Sunday, December 15, 2013

Coming to a Head

“You can take my title if you want,” Kivra said thinly.  “But if you do, I will bury you.  I will destroy you.  I will take you apart on a molecular level and I won’t stop until I’m satisfied that every tiny little piece of you is dead.”  Each muscle in her body was clenched and for a moment I could have sworn the air around her flexed the way it did around Neo in The Matrix.

It seemed that things with Kivra had finally come to a head.  I needed to get rid of her.  So I took a deep breath, looked her straight in the eye (a feat achieved with great difficulty) and said, “Kivra, you are hereby stripped of your title as Director of Torture.  As soon as I’m done with Halkkor I’ll be drawing up a Satanic Order to that effect.”

She glared at me wordlessly as though she were willing me to change my mind.  I didn’t.

“If there’s some kind of unemployment program down here,” I said smugly, “You should probably think about getting in the line.”

“Guards,” she snarled to her goons, “Attack them.  I need the Devil unconscious.  Kill the pink bitch.”

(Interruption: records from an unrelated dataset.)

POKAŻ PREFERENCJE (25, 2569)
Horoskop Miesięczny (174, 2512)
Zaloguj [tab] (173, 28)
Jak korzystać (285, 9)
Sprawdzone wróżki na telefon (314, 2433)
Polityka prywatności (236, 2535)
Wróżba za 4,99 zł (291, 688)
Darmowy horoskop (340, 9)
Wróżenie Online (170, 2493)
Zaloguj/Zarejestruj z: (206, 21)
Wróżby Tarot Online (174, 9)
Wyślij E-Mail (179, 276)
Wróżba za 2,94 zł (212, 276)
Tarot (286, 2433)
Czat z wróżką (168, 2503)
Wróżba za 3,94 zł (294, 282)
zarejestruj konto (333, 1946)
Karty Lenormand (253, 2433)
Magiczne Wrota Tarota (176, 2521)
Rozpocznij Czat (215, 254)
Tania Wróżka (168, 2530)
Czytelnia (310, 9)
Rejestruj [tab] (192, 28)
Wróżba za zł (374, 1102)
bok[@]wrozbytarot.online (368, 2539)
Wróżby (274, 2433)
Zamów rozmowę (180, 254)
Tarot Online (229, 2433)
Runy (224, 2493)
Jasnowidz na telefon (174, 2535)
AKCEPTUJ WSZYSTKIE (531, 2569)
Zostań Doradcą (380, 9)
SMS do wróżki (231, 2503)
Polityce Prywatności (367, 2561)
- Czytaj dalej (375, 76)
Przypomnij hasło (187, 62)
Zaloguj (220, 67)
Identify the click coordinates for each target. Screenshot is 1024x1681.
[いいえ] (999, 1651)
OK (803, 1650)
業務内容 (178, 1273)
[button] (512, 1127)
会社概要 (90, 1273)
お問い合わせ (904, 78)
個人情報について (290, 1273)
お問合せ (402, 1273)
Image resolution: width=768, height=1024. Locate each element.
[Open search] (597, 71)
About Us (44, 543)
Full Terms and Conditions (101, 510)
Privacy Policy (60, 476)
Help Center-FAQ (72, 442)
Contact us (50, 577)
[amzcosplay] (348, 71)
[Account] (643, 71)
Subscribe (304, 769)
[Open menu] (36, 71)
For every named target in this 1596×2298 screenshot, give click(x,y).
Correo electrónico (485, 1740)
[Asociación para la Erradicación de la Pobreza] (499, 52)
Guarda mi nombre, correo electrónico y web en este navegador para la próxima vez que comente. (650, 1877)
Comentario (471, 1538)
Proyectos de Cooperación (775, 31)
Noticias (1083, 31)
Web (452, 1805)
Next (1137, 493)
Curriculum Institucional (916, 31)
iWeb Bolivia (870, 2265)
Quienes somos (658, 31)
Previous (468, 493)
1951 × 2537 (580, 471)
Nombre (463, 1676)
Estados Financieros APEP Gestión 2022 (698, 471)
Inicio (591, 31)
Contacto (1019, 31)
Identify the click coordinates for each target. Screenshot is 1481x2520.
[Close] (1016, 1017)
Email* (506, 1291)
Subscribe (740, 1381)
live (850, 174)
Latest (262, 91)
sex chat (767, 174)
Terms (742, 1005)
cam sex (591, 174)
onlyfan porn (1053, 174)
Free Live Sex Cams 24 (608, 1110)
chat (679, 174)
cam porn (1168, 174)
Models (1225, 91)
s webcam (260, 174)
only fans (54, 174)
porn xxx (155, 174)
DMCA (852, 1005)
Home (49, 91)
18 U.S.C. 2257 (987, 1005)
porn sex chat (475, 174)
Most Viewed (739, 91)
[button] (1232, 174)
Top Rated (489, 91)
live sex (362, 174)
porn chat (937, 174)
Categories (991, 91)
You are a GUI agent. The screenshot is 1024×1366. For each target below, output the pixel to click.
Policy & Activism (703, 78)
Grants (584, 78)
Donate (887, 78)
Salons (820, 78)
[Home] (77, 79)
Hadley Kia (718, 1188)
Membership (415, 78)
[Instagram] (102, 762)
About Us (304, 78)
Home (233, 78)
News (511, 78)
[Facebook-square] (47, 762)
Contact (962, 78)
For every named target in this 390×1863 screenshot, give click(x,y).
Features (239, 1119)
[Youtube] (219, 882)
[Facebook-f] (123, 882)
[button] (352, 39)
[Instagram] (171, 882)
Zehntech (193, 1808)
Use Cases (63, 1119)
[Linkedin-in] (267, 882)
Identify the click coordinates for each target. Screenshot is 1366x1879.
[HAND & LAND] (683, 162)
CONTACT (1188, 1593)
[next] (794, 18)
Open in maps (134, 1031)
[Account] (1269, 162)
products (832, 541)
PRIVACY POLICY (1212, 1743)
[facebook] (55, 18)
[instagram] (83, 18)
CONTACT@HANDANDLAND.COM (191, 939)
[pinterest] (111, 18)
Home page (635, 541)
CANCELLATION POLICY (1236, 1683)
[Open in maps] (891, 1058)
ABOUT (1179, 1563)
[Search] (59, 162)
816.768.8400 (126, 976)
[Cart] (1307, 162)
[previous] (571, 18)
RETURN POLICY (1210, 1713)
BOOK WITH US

 “You have no authority,” I reminded her.  To the hesitantly advancing demons, I shouted, “You don’t work for her anymore!”  Most of them didn’t seem to care.

“Would you rather work for whatever idiot he tries to replace me with?” Kivra said to them with a frightening grin of sheer delight.  “Or would you rather work for me when I take his job?”

I had to hand it to her—that was a pretty good argument.

“Jaelin,” I murmured, “I know it’s supposedly tough to kill a demon, but that’s what they’re aiming for.  I don’t think I’d be offended if you wanted to teleport away.”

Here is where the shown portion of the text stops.